Provided data
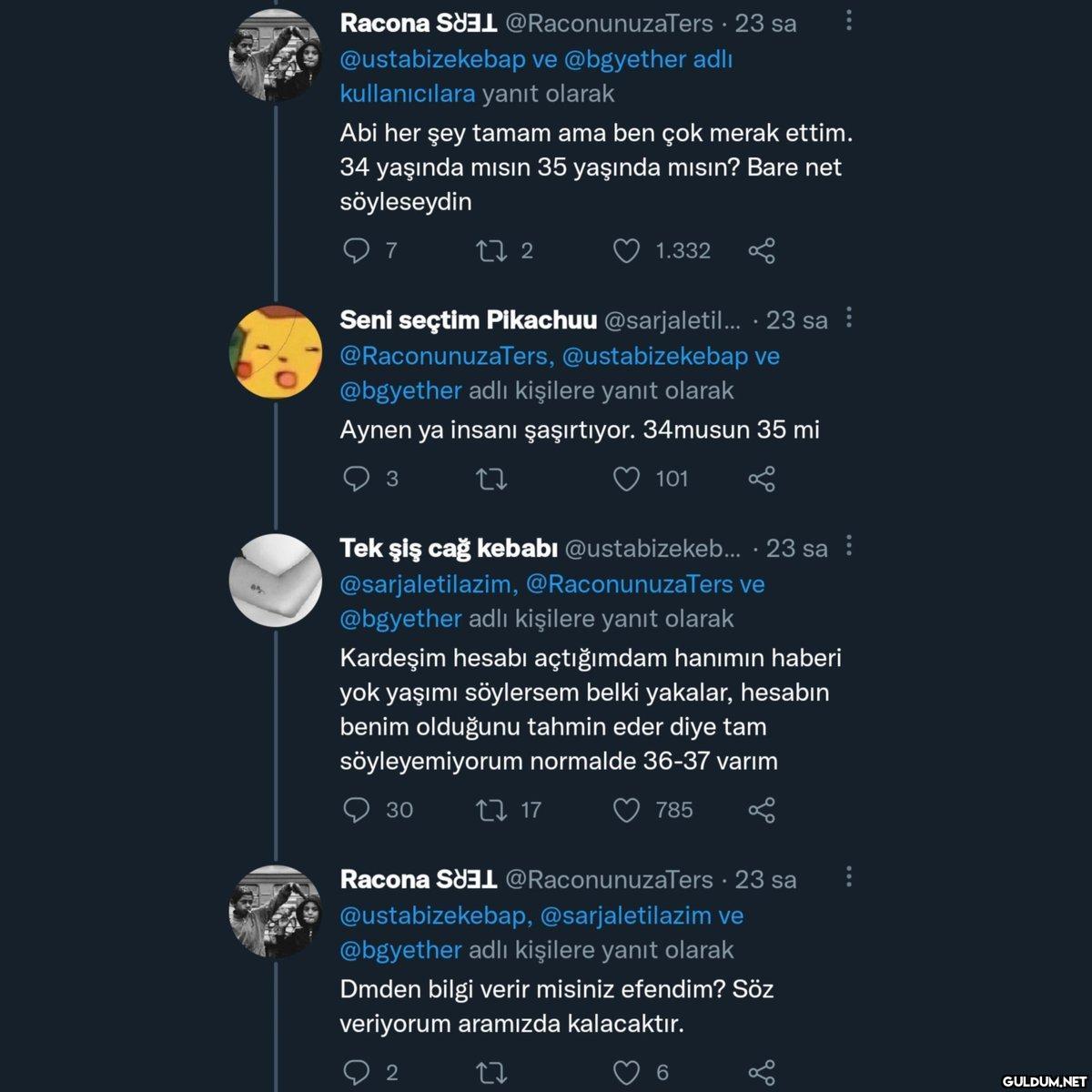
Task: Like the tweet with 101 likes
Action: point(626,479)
...
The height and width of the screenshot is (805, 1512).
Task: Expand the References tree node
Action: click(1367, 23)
==
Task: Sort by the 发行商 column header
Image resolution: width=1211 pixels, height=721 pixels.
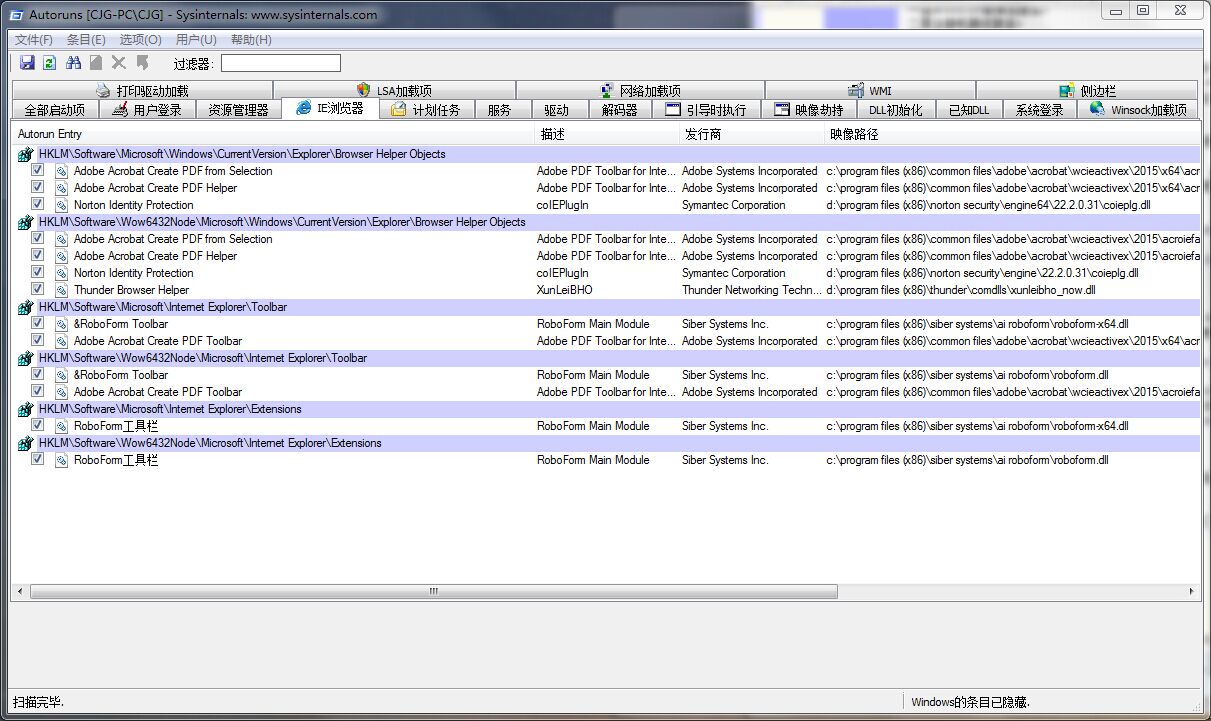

Directions
From the records above, copy only the lines starting with the line that holds "Task: Sort by the 发行商 column header" and going on through the line that holds "Image resolution: width=1211", exactly as written.

Response
Task: Sort by the 发行商 column header
Image resolution: width=1211 pixels, height=721 pixels.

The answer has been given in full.